女性に最も多いがん「乳がん」の対処法まとめ

乳がんは女性に最も多いがん

 
 女性がかかるがんの中で最も多いのが乳がんです。年齢別では30歳代から増加し始めて50歳前後にピークがあり、職場や家庭で頼りにされる働き盛りの女性にとって、特に注意が必要ながんといえます。
 
定期的な運動に乳がんの予防効果 – goo ヘルスケア

 
 乳がんはかかる人が年々増えており、生活習慣や食生活の欧米化が原因のひとつだと言われています。乳がん発症の年齢分布は、閉経前の年齢が多いですが、近年では閉経後の年齢層で発症する人が増えています。一方で、遺伝的要因で起こる乳がんもあります。最近では、特定の遺伝子変異が要因の乳がんへの研究が進んでいます。また、マンモグラフィなどの乳がん検診によって、自覚症状がなくても、早期発見ができるようになりました。

乳がん初期は自覚症状がなく気づきにくい

 乳がんというと、しこりのイメージがありますが、初期には自覚症状がありません。
 
 
 乳がんの症状は、90%以上は痛みを伴わない乳房腫瘤(にゅうぼうしゅりゅう)です。
 
乳がん – goo ヘルスケア

 
 がんが進行すると、乳頭から血液が混じった分泌物が出ることがあります。片方の乳房の同じ場所から分泌物が出る場合は、要注意です。また、乳腺が腫れて、乳房にしこりが現れてきます。しこりが皮膚の近くにあると、皮膚が引っぱられてくぼみができたり、乳頭に近いと乳頭の陥没が起こることもあります。乳頭近くの乳管内に発生する乳がんの場合は、乳頭にただれが生じることもあります。

乳がんの検査はどんなことをするの

 
 乳がん検診(一次検診)で乳がんの可能性が疑われると、精密検査(二次検診)が必要になります。
 
乳がんの検診と検査 – goo ヘルスケア

 
 乳がんを疑う症状があったり、乳がん検診で要精密検査だった場合、乳腺の専門科を受診します(乳腺科・乳腺外科・外科など)。
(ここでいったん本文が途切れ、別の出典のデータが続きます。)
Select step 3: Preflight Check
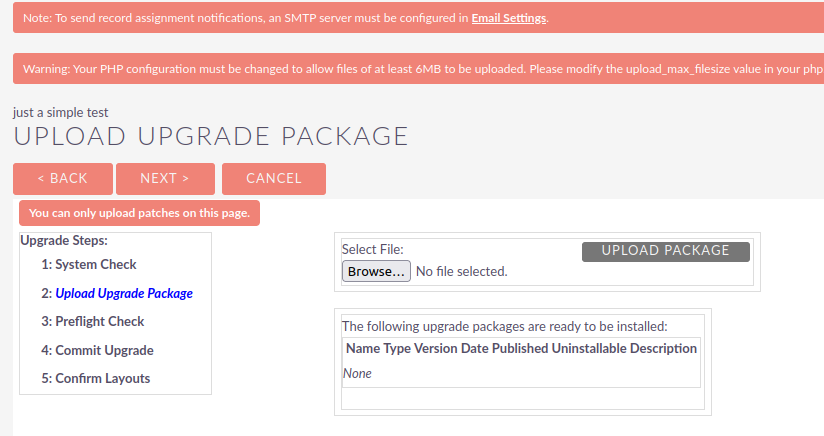Image resolution: width=824 pixels, height=436 pixels. pos(93,322)
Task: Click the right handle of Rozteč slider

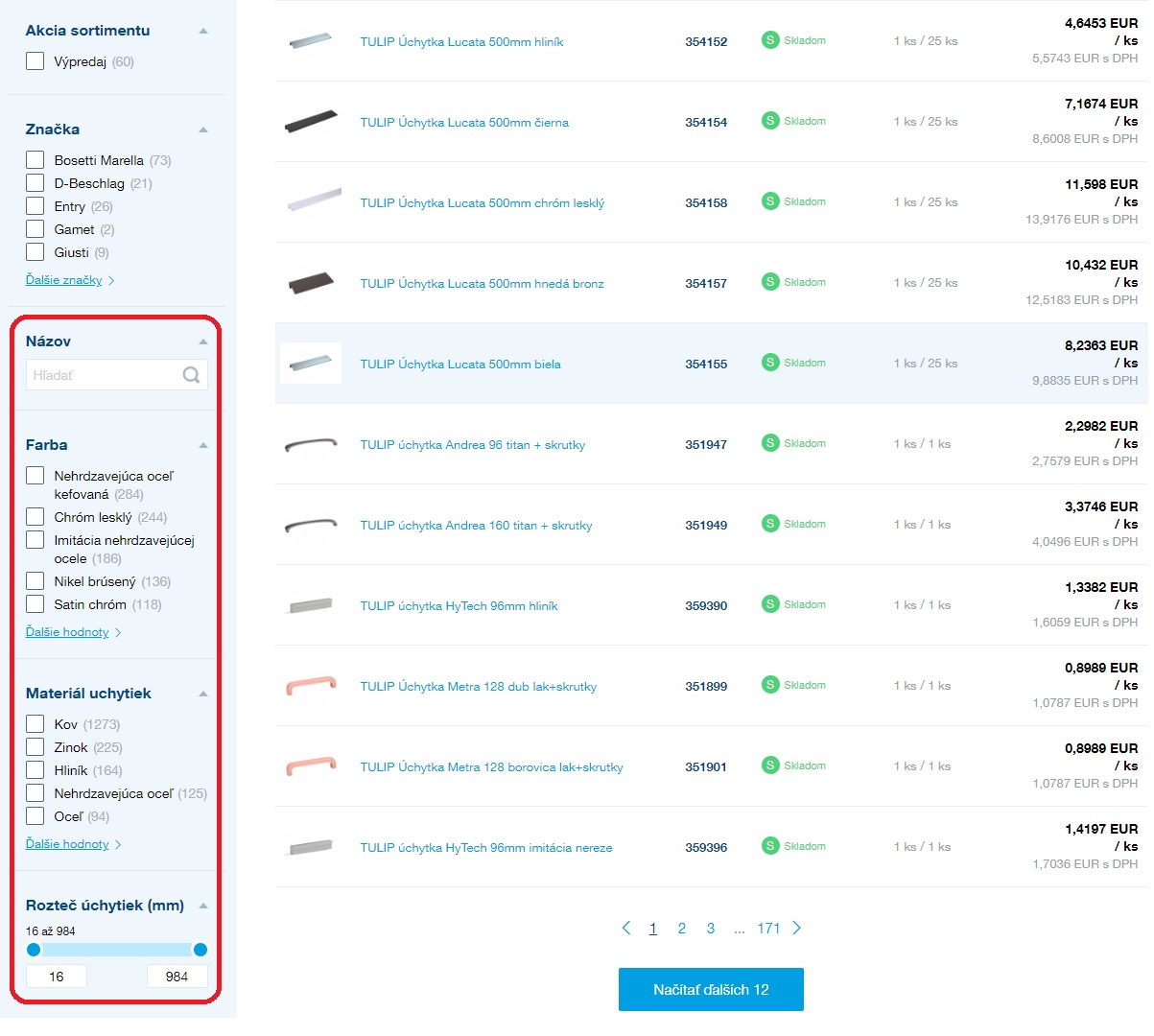Action: (x=200, y=950)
まずは基本的な検査として、問診・視触診・マンモグラフィ・超音波検査などが行われます。診察では、乳房やわきの下をチェックして、しこりやリンパ節の腫れを調べます。マンモグラフィは乳房のX線検査のことです。触診でわからない小さなしこりも見つけることができます。超音波検査は、しこりが良性か悪性かの判断材料となります。

乳がんの治療法は?乳房は温存できるの

 
 2期までの乳がんであれば、乳房の温存療法も可能です。乳房の部分切除、腋窩(えきか)リンパ節の郭清(かくせい)(きれいに取り除く)、放射線照射、薬物治療(抗がん薬、内分泌療法薬)を組み合わせた集学的治療です。
 
乳がん 治療方法 – goo ヘルスケア

 
 乳がんと診断されたら、MRI検査やCT検査を行い、がんの大きさや数、位置、リンパ節への転移の有無などを詳しく調べます。検査結果や乳がんの進行度、本人の希望などを考慮して、治療方針が決まります。治療法としては手術や薬物療法、放射線療法などがあります。先に手術した方がよいケースと、先に薬物療法でがんを小さくしてから、手術を行ったほうがよいケースがあります。乳房は、温存・全摘・同時再建など、様々な選択肢があります。

 乳がんを早期発見するために、定期的に乳がん検診を受けるようにしましょう。また、乳がんは自分で発見できるがんです。月に1回程度、自分で乳房チェックをすれば、早期発見の可能性が高まります。自分の乳房の状態を、知っておくことが大切です。